In Our Interest: How to Make Immigration Popular

(book manuscript accepted at Columbia University Press)

In Our Interest examines under what conditions most voters in affluent democracies would accept freer immigration. The book looks beyond the stereotype of xenophobic voters and considers people’s genuine concern for compatriots as a key driver of opposing and supporting immigration. Using extensive cross-national surveys and real-stake experiments, the book reveals most people are “altruistic nationalists”—ready to bear costs for others, yet prioritizing their fellow citizens.
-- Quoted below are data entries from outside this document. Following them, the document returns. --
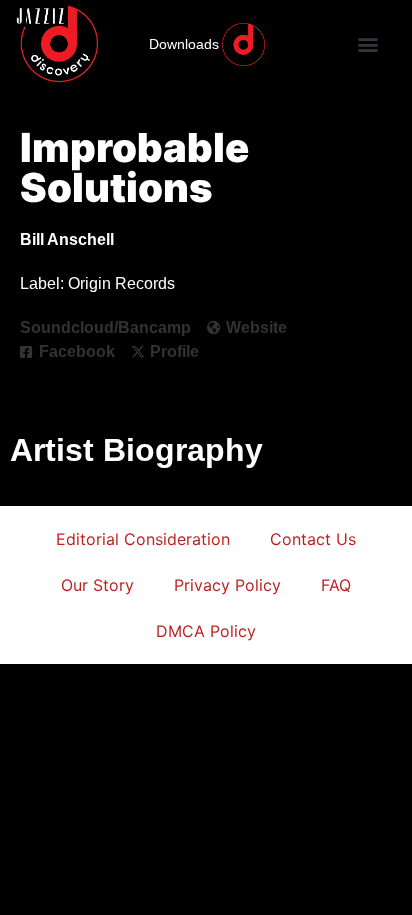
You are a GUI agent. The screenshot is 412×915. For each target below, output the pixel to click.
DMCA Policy (206, 631)
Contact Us (313, 539)
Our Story (97, 585)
Consequently, voters conditionally oppose immigration when seen as a threat and support it if seen as beneficial to their nation.

But the persuasion challenge isn’t just about advocates telling a better story about why immigration is beneficial but also about governments convincingly demonstrating it. Despite immigration opinions being remarkably resistant to information campaigns, my analysis of cross-national and historical data shows that selective pro-immigration reforms can bolster public support. My in-depth comparison of Canada and Sweden, which respectively exemplify pragmatic and humanitarian approaches to immigration, indicates that adopting demonstrably beneficial policies is necessary to make immigration popular.

Pro-immigration advocates often dismiss their counterparts as prejudiced, but to little avail, as borders are mostly closed. The book offers a path forward—meeting voters where they are and enacting pro-immigration reforms prioritizing skilled and otherwise needed immigrants. While immigration cannot become popular in democracies on humanitarian grounds alone, policies showcasing national benefits extend beyond attracting top talent—from filling shortages and boosting regions to facilitating education and reuniting families. Only when voters are confident their government is managing immigration in their interest, can they support pro-immigration policies, including for those fleeing persecution.